[Data entries]
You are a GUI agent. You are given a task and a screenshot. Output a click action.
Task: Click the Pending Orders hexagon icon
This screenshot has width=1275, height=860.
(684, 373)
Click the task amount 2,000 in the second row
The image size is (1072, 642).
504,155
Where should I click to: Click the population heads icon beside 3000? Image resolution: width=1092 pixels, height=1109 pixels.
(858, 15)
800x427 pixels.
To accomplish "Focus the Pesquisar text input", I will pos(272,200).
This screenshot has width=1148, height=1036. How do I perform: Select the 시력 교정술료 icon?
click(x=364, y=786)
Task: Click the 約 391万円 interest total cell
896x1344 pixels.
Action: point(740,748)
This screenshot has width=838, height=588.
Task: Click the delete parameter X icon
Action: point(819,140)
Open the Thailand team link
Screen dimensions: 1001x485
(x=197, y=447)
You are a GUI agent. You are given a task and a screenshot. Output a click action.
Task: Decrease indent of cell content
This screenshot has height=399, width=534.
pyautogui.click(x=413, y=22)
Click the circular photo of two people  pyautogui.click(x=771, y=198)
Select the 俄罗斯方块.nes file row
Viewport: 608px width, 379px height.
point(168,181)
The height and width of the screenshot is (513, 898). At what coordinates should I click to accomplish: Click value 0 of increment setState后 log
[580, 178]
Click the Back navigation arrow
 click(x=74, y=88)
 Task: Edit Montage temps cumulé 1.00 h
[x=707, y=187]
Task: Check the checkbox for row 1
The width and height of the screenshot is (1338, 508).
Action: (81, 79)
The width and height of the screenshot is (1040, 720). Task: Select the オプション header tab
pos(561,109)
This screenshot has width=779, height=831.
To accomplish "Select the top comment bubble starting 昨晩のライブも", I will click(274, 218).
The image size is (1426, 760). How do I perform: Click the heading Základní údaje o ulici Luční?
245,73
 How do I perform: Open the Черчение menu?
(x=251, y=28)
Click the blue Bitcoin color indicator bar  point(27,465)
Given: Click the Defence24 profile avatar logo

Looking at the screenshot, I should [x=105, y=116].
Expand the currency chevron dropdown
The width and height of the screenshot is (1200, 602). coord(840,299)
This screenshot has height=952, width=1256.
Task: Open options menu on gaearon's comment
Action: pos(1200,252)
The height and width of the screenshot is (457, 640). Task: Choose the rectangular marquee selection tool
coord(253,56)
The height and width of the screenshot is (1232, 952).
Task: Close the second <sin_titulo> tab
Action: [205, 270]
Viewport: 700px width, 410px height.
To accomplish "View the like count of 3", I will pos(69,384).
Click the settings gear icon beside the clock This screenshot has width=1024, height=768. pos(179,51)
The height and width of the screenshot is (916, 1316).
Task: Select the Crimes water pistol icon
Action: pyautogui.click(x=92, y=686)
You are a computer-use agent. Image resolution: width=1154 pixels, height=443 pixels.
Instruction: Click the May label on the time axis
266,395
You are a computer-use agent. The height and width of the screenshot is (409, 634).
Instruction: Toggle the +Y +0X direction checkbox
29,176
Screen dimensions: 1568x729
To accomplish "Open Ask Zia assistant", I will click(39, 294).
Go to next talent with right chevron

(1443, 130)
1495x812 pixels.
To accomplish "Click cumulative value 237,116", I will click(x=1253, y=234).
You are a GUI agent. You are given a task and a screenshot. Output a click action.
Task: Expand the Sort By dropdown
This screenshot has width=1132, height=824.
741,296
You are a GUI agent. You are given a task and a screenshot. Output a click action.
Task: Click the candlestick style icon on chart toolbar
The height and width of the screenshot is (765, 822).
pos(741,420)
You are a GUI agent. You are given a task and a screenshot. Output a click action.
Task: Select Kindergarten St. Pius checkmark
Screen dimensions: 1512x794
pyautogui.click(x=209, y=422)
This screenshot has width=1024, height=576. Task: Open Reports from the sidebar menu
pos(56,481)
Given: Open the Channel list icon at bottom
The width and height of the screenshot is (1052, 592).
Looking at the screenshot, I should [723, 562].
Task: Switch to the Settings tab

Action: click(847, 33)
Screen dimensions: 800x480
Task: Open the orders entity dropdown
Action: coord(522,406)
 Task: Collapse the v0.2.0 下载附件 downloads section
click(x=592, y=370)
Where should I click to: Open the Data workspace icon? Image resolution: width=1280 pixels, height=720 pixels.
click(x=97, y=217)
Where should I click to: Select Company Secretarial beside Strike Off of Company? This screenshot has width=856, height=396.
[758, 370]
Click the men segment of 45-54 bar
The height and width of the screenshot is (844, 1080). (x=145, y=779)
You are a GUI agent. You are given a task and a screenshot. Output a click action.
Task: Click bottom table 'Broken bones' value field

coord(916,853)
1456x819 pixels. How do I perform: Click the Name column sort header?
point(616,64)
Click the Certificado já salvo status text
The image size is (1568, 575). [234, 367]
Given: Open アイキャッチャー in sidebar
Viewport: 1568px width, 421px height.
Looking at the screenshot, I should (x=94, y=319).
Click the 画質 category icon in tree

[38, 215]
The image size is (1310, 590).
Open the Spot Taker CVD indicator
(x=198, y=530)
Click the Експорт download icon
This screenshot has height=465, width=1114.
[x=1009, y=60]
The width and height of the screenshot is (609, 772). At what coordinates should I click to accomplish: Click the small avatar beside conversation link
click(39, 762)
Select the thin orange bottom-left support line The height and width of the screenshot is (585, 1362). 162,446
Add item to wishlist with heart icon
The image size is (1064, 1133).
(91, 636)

Work item
Tally the lines in the records above that contain the word "cell", and give only that number.

Task answer
2